Я в подушку вцепилась, вгрызлась в подушку, ору. Кончила раз, другой, и снова забрало, забирает волнами, одна на другую набегает, тело прыгает. Боже ты мой! опомниться не дает, а у него – ну, лучше не придумаешь!.. И я стала визжать и кусаться, и из кожи лезть, подушку кусаю, а потом, чтобы себя совсем не растерять, палец большой в рот положила, сосу…
Господи, силы дай!.. а он дальше, и дальше, и дальше, он все больше разгоняется и несется, спасу нет! Нет спасу! Ой! Ай! Остановись!
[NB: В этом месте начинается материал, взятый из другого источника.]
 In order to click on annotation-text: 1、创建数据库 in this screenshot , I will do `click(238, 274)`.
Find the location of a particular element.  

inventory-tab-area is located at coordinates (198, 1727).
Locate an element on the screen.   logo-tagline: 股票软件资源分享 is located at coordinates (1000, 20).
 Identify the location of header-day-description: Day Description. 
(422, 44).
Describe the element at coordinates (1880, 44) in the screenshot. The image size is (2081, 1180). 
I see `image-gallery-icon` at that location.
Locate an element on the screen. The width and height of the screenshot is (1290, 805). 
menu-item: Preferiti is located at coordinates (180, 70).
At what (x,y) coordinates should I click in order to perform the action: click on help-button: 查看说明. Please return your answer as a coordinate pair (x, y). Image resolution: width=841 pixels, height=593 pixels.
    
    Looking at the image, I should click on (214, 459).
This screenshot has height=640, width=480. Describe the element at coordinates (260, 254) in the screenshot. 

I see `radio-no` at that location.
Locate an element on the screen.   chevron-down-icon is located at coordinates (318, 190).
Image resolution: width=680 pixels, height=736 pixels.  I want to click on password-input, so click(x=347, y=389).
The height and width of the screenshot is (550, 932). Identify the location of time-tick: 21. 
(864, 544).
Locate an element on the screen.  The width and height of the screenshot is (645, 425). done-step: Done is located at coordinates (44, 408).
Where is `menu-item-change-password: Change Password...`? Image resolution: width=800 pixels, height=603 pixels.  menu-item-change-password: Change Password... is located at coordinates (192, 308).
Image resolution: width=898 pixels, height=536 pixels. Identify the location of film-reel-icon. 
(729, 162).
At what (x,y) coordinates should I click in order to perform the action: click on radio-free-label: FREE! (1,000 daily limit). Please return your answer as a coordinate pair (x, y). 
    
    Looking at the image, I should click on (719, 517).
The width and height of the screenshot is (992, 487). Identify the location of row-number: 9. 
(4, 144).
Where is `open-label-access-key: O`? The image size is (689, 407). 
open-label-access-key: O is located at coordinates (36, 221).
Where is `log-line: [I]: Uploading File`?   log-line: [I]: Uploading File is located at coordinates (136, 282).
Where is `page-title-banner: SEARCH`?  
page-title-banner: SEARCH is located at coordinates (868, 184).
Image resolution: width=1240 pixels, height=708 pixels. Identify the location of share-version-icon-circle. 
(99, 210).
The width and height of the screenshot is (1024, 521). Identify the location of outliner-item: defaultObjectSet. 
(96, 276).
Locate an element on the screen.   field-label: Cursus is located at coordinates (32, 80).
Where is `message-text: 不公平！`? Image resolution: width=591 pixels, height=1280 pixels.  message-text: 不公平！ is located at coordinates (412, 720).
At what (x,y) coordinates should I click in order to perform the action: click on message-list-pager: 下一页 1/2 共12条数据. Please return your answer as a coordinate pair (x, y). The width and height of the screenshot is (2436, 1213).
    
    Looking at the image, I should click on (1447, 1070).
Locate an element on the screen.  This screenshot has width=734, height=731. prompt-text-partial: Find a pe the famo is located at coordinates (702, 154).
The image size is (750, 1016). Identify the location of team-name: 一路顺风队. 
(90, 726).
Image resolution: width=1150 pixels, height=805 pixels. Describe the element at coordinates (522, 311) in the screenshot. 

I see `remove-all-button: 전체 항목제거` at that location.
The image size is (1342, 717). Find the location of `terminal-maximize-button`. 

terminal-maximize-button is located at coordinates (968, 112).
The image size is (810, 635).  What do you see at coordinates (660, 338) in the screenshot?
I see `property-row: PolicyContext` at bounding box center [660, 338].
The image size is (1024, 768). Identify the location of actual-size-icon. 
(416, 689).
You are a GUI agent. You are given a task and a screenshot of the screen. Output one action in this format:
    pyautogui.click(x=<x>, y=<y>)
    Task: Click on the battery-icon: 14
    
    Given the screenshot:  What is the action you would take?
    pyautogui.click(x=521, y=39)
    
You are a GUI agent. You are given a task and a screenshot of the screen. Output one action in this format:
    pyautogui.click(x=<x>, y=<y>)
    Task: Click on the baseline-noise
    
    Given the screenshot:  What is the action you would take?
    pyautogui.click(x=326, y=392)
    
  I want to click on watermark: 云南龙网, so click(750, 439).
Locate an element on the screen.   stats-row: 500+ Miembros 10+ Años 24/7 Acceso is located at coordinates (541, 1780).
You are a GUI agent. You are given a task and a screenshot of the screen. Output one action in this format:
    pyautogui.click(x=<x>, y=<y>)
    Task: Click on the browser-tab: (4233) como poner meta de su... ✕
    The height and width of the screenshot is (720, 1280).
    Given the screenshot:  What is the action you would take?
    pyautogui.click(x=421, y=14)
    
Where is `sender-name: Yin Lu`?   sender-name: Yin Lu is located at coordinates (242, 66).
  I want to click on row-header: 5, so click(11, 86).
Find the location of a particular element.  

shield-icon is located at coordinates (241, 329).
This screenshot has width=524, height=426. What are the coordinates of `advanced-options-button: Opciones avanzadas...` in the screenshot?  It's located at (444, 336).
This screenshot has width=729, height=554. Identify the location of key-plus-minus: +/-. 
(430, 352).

Нет, еще!..
То есть ТАКОЕ!
Кончаю за разом раз, уже ничего не понимаю, уже не знаю, что со мной, уже я вся свечусь, как жар-птица, уже меня нет, я вся там, и он со мной, и торжествует, и с какими-то замысловатыми невыносимыми вибрациями входит, как только Карлос умел, да и то не совсем, несмотря на парижский шик, только чувствую: ближе! ближе! Ой! Ору. Мамочка родная! Ой! А он все ближе и ближе – и сейчас нас обоих не будет – Леонардик! – Жанночка! – в судорогах и слезах – поплыла-поплыла – дернулась! – и свершилось.